Fue hace casi dos años que me debatía entre la vida y la muerte. Pocos han tenido ese privilegio, el ver ante sí la posibilidad real, casi inmediata, de ser derrotados en la lucha contra el ángel de la muerte. La vida se transforma entonces en una película que examinas con supremo interés, porque eres el protagonista, y las grandes preguntas se agolpan en tu mente, buscas las respuestas, ensayas las excusas, dejas el piloto automático y te pones a pensar.

Pensar, ¡qué peligroso negocio! Lo pequeño se convierte en absurdo y lo grande emerge con todo su poder, con todo su esplendor. No hay hombre que no sea grande y pequeño a la vez. El que no piensa, el que actúa por instinto, ese vive como un zombie. Recuerdo, entonces, el poema de Gonzalez Prada: “Para verme con los muertos, ya no voy al camposanto. Busco plazas, no desiertos, para verme con los muertos. ¡Corazones hay tan yertos! ¡Almas hay que hieden tanto! Para verme con los muertos, ya no voy al camposanto”. Hay vivos que están como muertes y flotan siguiendo el rumbo de los acontecimientos, la corriente los arrastra sin remedio y no son capaces de reaccionar.

Tenemos que remar mar adentro y contra la corriente.
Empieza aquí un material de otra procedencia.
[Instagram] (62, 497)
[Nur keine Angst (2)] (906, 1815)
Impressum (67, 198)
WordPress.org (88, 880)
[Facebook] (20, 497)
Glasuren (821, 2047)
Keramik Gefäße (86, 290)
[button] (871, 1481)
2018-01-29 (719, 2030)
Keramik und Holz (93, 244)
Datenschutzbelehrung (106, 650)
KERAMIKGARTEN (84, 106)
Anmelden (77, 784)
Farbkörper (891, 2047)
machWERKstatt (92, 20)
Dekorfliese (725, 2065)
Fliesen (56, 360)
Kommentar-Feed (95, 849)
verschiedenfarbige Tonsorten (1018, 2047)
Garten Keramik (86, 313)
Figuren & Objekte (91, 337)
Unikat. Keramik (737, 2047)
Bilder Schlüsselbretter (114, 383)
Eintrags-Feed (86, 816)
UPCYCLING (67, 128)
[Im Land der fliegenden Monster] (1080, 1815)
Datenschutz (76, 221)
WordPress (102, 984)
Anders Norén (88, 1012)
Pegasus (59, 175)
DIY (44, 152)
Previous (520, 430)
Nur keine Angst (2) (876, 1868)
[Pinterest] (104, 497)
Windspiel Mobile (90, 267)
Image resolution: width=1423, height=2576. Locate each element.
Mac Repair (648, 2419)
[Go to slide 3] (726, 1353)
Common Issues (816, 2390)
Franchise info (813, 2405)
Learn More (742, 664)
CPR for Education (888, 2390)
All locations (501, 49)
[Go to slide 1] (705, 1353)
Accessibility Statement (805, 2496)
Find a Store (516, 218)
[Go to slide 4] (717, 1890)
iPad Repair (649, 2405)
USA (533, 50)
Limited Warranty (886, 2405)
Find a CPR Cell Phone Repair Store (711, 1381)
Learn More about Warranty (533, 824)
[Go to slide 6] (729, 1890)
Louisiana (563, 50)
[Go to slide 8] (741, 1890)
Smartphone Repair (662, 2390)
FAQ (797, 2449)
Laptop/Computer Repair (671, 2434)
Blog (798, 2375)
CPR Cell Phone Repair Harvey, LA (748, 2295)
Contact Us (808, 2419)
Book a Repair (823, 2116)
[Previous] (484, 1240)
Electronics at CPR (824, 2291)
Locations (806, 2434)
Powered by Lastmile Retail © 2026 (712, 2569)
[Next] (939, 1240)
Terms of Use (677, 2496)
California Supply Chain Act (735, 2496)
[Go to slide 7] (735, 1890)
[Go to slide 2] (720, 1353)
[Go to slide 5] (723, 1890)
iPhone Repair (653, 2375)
Varias lecciones me dejó la pandemia del COVID. La más importante es que vale la pena pensar, reflexionar, cuestionarse todo si hace falta. Y volver a empezar. Es un ejercicio difícil, un deporte mental extremo, de altísimo riesgo. Pero nos fortalece, nos permite mirar el futuro con confianza, sabiendo cuales son las verdaderas prioridades, lo que de verdad importa. ¿No es acaso eso lo que nos hace felices en vida?